Problem>
Return the first line of the listing below and all the lines after it through the one containing "Üst Hakkı Nedir? (195, 2398)", exactly, without pictures.
*** Extracted entries Section Begins ***
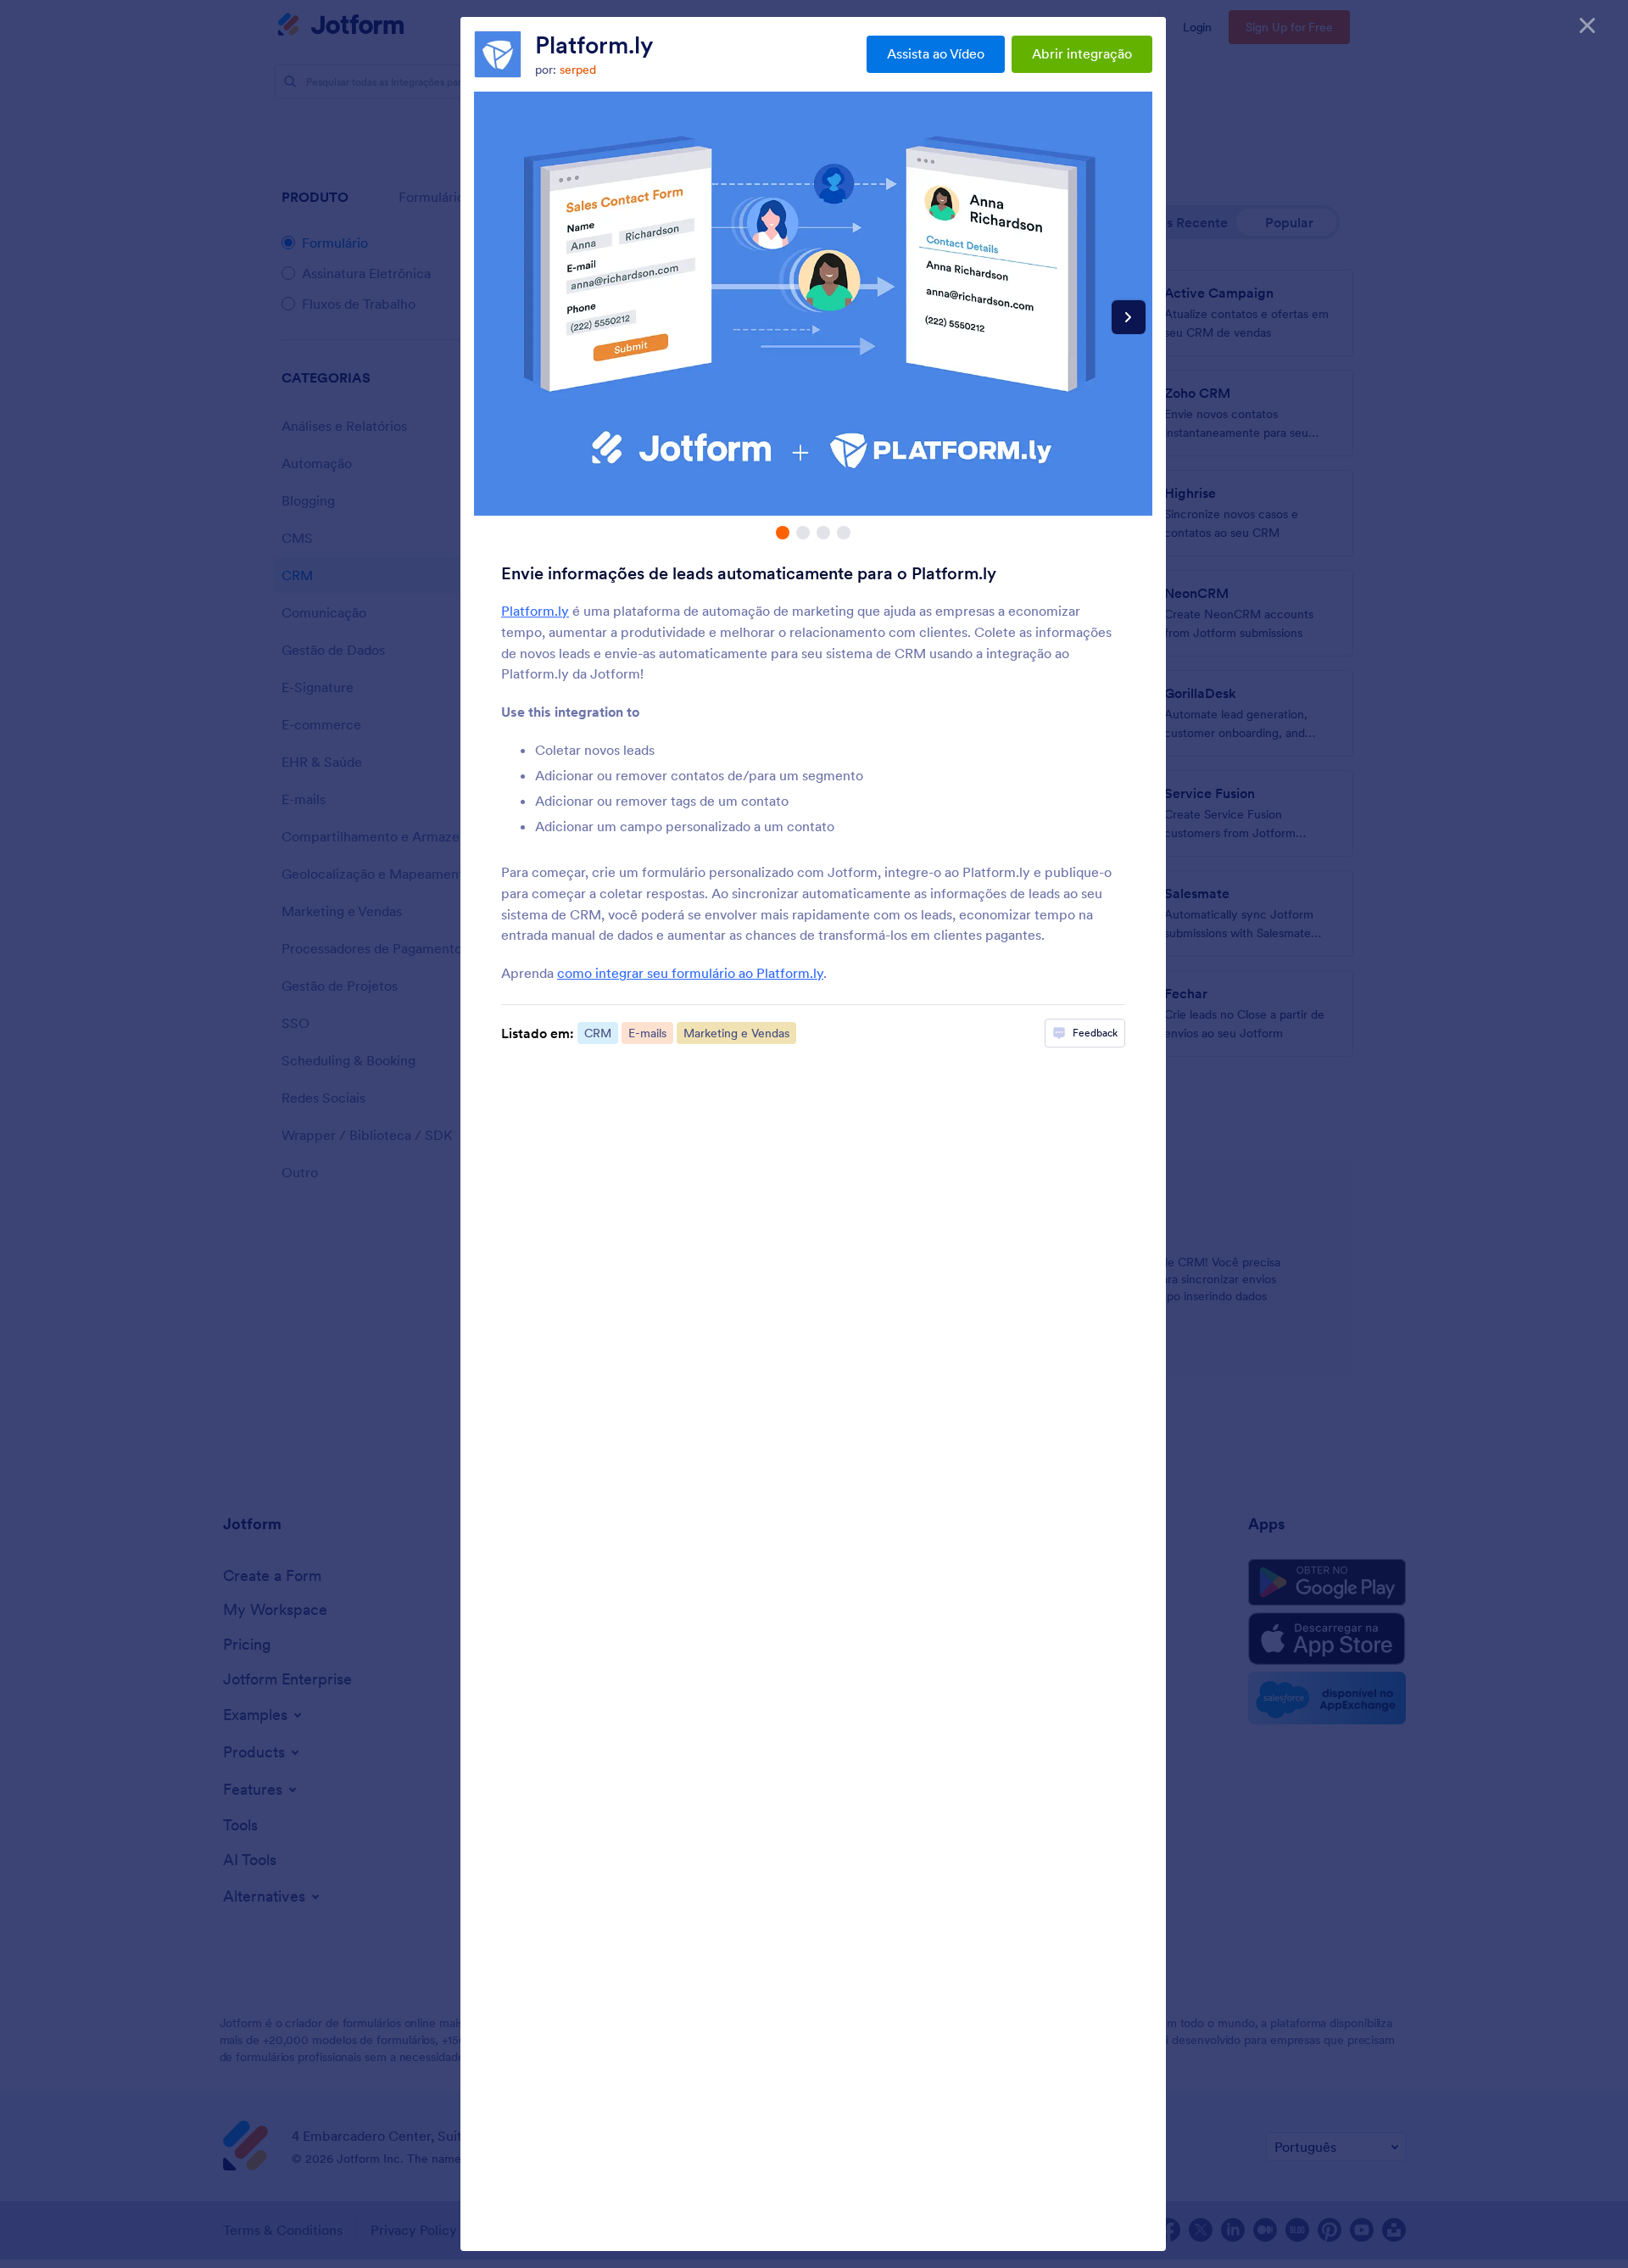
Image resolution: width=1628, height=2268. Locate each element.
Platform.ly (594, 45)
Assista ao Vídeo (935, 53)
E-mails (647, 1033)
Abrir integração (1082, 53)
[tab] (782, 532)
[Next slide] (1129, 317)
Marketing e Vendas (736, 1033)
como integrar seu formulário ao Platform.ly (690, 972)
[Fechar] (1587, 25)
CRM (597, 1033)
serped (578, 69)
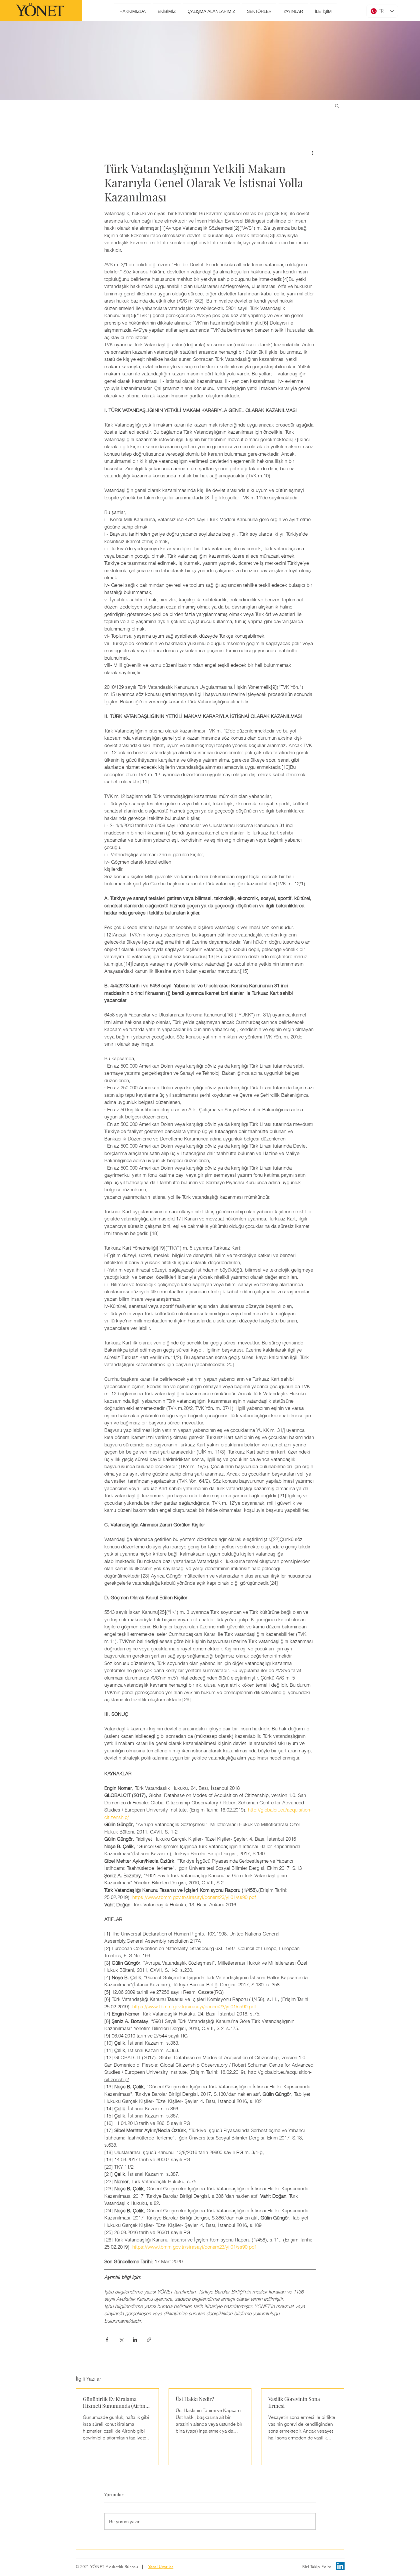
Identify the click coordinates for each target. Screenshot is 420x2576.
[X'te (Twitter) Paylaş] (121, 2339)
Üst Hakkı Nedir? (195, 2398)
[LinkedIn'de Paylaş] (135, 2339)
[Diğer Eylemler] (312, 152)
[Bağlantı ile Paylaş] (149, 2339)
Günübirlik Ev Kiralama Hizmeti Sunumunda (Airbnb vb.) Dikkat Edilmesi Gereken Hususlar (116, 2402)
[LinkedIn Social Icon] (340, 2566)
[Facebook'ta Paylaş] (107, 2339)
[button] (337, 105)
*** Extracted entries Section Ends ***
Written response>
Image resolution: width=1628, height=2268. Locate each element.
Platform.ly (594, 45)
Assista ao Vídeo (935, 53)
E-mails (647, 1033)
Abrir integração (1082, 53)
[tab] (782, 532)
[Next slide] (1129, 317)
Marketing e Vendas (736, 1033)
como integrar seu formulário ao Platform.ly (690, 972)
[Fechar] (1587, 25)
CRM (597, 1033)
serped (578, 69)
Identify the click coordinates for each target. Screenshot is 420x2576.
[X'te (Twitter) Paylaş] (121, 2339)
Üst Hakkı Nedir? (195, 2398)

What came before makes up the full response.